La sapienza è radiosa e indefettibile, facilmente è contemplata da chi l'ama e trovata da chiunque la ricerca. Previene, per farsi conoscere, quanti la desiderano. Chi si leva per essa di buon mattino non faticherà, la troverà seduta alla sua porta. Riflettere su di essa è perfezione di saggezza, chi veglia per lei sarà presto senza affanni. Essa medesima va in cerca di quanti sono degni di lei, appare loro ben disposta per le strade, và loro incontro con ogni benevolenza.

1 Tes 4,13-18

     Non vogliamo poi lasciarvi nell'ignoranza, fratelli, circa quelli che sono morti, perché non continuiate ad affliggervi come gli altri che non hanno speranza.

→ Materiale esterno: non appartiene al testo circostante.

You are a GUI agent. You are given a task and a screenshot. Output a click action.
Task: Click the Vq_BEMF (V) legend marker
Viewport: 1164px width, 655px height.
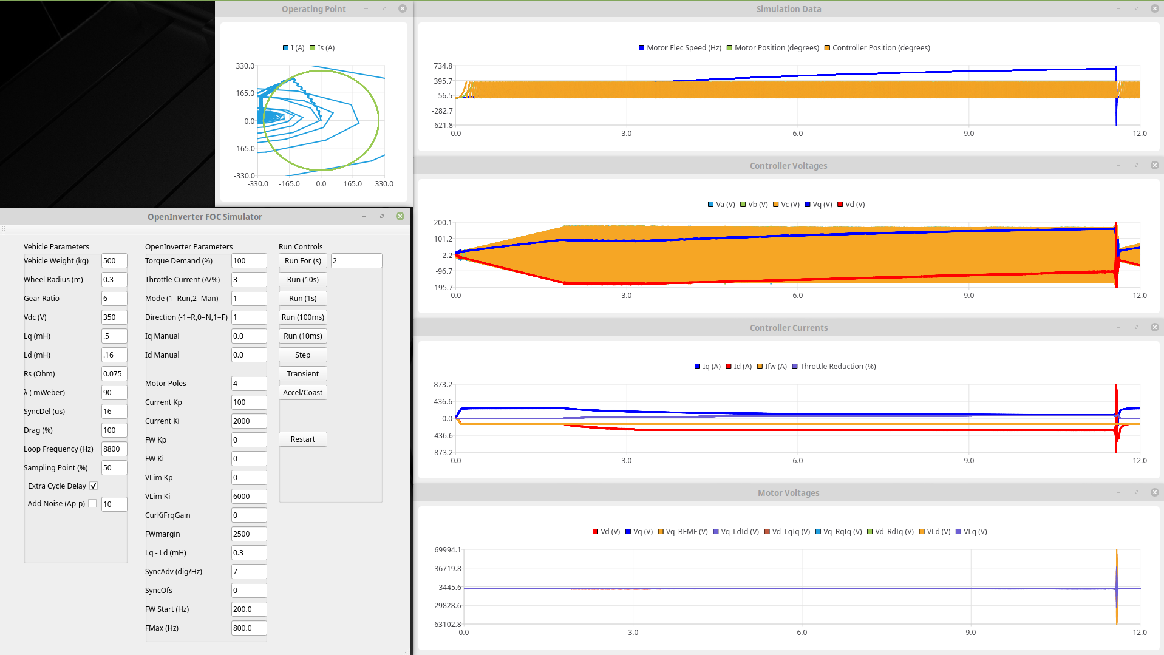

Noi crediamo infatti che Gesù è morto e risuscitato; così anche quelli che sono morti, Dio li radunerà per mezzo di Gesù insieme con lui. Questo vi diciamo sulla parola del Signore: noi che viviamo e saremo ancora in vita per la venuta del Signore, non avremo alcun vantaggio su quelli che sono morti. Perché il Signore stesso, a un ordine, alla voce dell'arcangelo e al suono della tromba di Dio, discenderà dal cielo. E prima risorgeranno i morti in Cristo; quindi noi, i vivi, i superstiti, saremo rapiti insieme con loro tra le nuvole, per andare incontro al Signore nell'aria, e così saremo sempre con il Signore. Confortatevi dunque a vicenda con queste parole.

Mt 25,1-13

     Il regno dei cieli è simile a dieci vergini che, prese le loro lampade, uscirono incontro allo sposo. Cinque di esse erano stolte e cinque sagge; le stolte presero le lampade, ma non presero con sé olio; le sagge invece, insieme alle lampade, presero anche dell'olio in piccoli vasi. Poiché lo sposo tardava, si assopirono tutte e dormirono. A mezzanotte si levò un grido: Ecco lo sposo, andategli incontro! Allora tutte quelle vergini si destarono e prepararono le loro lampade. E le stolte dissero alle sagge: Dateci del vostro olio, perché le nostre lampade si spengono. Ma le sagge risposero: No, che non abbia a mancare per noi e per voi; andate piuttosto dai venditori e compratevene. Ora, mentre quelle andavano per comprare l'olio, arrivò lo sposo e le vergini che erano pronte entrarono con lui alle nozze, e la porta fu chiusa. Più tardi arrivarono anche le altre vergini e incominciarono a dire: Signore, signore, aprici! Ma egli rispose: In verità vi dico: non vi conosco. Vegliate dunque, perché non sapete né il giorno né l'ora.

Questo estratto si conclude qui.